-- START Provided passage --

I think there’s a big need for companies to step up their game as well, and invest more in their design force. Designers love to learn, but as I speak with 100s of designers throughout the year, I find that hardly any get additional education after their Bachelor’s or Master’s.
Learning at universities needs to improve indeed, but it also needs to continue way after university.
John Spencer: “Universities aren’t the future of design education”
Whilst I recognise there are a few valued points in this article, can I just point out that not all art school experiences are like this. I am the current Programme Leader for BA (hons) and MDes Graphic Design Multimedia/School of Creative Arts, Wrexham Glyndwr University and we really pride ourselves in the smaller art school experience for our students where they get plenty of one to one support from an extremely committed staff team and an opportunity to develop into rounded individuals who are prepared to gain employment in the design industry. Over 80% of our students gain employment within 6 months of completing the course. We have developed over the years an extensive Alumni network which not only covers the UK but stretches it’s fingertips around the globe.
In essence I feel this article is about building up John Spenser’s own reputation and his article is about sensationalising things and blowing things out of proportion for our sector.
Alan Fletcher was a mentor of mine whilst studying at university myself so I whole heartily agree with what he is quoted in saying , “What is the most treasured and well-used piece of equipment in your studio?” He replied, “My head.” As design educators we now have to build, nurture and encourage confidence and creative thinking in young student minds these days. Those that have chosen to follow the career path of graphic designer have often had all the stuffing knocked out of them by the school system and the National Curriculum. Where they have only been taught to remember facts and figures necessary to pass exams and this truly breaks my heart. Our industry is one of the only remaining that this country has and should be rightly proud of in the 21st century.
There are pockets of excellent teaching practice across the country if you look for it led by inspired, passionate and committed people. I am an external examiner and practitioner myself so I do see plenty of good practice myself across the sector. Please don’t tar us all with the same brush. Here we encourage our students to be agile, resilient and adaptable and we encourage an openness in approach and thinking to building new ways of thinking to move things forward for the future. And through our extensive Alumni network and annual Creative Futures Conference where the likes of Dick Powell and Andrew Cheetham have spoken as keynote speakers our students really do get their foot in the door to job opportunities much earlier than other universities in our region. We also take on a fair amount of outside community projects we believe to be of value where our students gain meaningful client experience through the work they produce and we do assist our students develop the means to work across print and screen and in different contexts, to experiment, to fail and more importantly to learn from first hand experience.

-- END Provided passage --
-- START Supplied data --

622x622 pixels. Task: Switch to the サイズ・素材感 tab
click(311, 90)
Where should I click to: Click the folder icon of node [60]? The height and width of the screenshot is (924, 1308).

-- END Supplied data --

Task requirements:
Carry the design education comments forward from their final sentence. The data has nothing to do with the design education comments.

Exercise output:
We are not a university that has a bums on seats mentality. Nor do we churn out mediocrity on a grand scale and not please do not say all universities are a retail scam. Come and visit us Mr Spencer when you are next passing Wrexham and I will be more than happy to have a chat with you, show you around and even pop the kettle on for you and possibly bake you a lemon drizzle cake to prove that Wrexham are the acceptation to the rule.
Oh and there’s no ‘sausage factory’ approach here Richard de Pesando. We don’t hold people to ransom just to get them through the door, promise them the earth, take their money, run and then turn them out into the cold here. Nor do we just tick boxes. We really do what we say on the tin, we care about our students and they care about us and maybe that’s why they keep in regular contact with us going back over 30+ years I have actually worked here…
I’ve always been impressed by the quality of work produced by Weston College and The University of the West of England (purely as a spectator). I’m reassured to hear that your establishment is so successful, it certainly indicates that good education is available – if you look for it.
Pauline, I’m delighted to hear this – partly because before I went to Camberwell /RCA – I did BTEC then Foundation at Wrexham (83/4), I know the area and local industry very well. My point were observations taken directly from what I saw and refused to participate in and trends that I thought were unacceptable. My PT staff and VT’s were some of the best people I have ever worked with and all of them worked beyond what they were paid and contracted for – but battling the unrealistic expectations of management and often distorted expectations of students and their parents leads me to believe that there are too many students being promised too much on courses that are frequently detached or at odds to what the creative industries and wider workplace offer. I suppose the best example I can think of to demonstrate the ‘sausage factory’ approach (and yes, I concede – it was a bit glib) was the time 2 years ago when I was on the judging panel for a student design award, one of the larger, better know colleges had upwards of 25 entries, all of them almost identical in approach and structure – all missing one key component from the brief and all containing a single error that could only have come from the lead tutor not concentrating on the brief before delivering. Additionally – each entry was to exactly the same standard – clearly a component of a marking module where a pass was required but no need to do any more. It was very disheartening.
The whole direction of this piece is rubbish. As a design professional and part-time tutor I can see a few valid points, but is this guy serious? I agree that students who don’t come from foundation course backgrounds can suffer and the larger classes that universities want for more fees, affects quality for some students. But that’s how higher education is. The course I tutor on focuses on ideas over everything else – not to train Mac artworkers.
John Spencer’s comments are maybe more an indication of his declining standards if he’s championing Shillingdon College and an advertising college as examples of his recommend future of design education! He obviously hasn’t been involved with a quality university before!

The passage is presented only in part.